On
14th January, a U.S. Court struck down the most recent attempt by
the FCC to enforce net neutrality rules – its so-called Open Internet Order. The court found that parts of
these regulations violated the Communications Act's clear prohibition on
imposing common carriage requirements on networks like the Internet.
While many would argue that the
court ruling actually propels the FCC towards a more sensible regulatory
approach, several long-time champions of net neutrality reacted angrily. For example, Tim Wu, a professor at Columbia Law School, wrote an
article for the next day’s edition of The
New Yorker entitled ‘Closing Time for the Open Internet’.
He wrote:
“Acting together, the Internet service providers could
destroy Netflix by slowing its data to a crawl, making movies impossible to
watch”.
“Netflix – which
has roughly 40 million subscribers globally – yesterday warned its investors
(and the wider world) that cable companies and other ISPs could arbitrarily
strangle access to online video sites or block them entirely unless, say, said
websites coughed up some cash. If this were to happen, Netflix vowed it would
unleash hell”.
So, a justifiable
declaration of war by Netflix?

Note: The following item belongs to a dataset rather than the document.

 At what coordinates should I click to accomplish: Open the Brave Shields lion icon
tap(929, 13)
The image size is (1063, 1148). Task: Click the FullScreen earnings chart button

Well, not
quite… The Netflix ‘warning to investors’ was contained in that week’s letter to
shareholders by senior management. This
goes on to say:
“The most likely case, however, is that
ISPs will avoid this consumer-unfriendly path of discrimination… ISPs are
generally aware of the broad public support for net neutrality and don’t want
to galvanize government action… Moreover, ISPs have very profitable broadband
businesses they want to expand. Consumers purchase higher bandwidth packages
mostly for one reason: high-quality streaming video”.
Precisely, and the same point
is actually reiterated later in the Tim Wu article:
“These days, Internet firms like Google and Facebook are so powerful that
they could decide to turn around and demand that Internet providers pay them
for the right to access their sites. This is the norm in cable television.”
To my mind, the
net neutrality debate might finally have become interesting!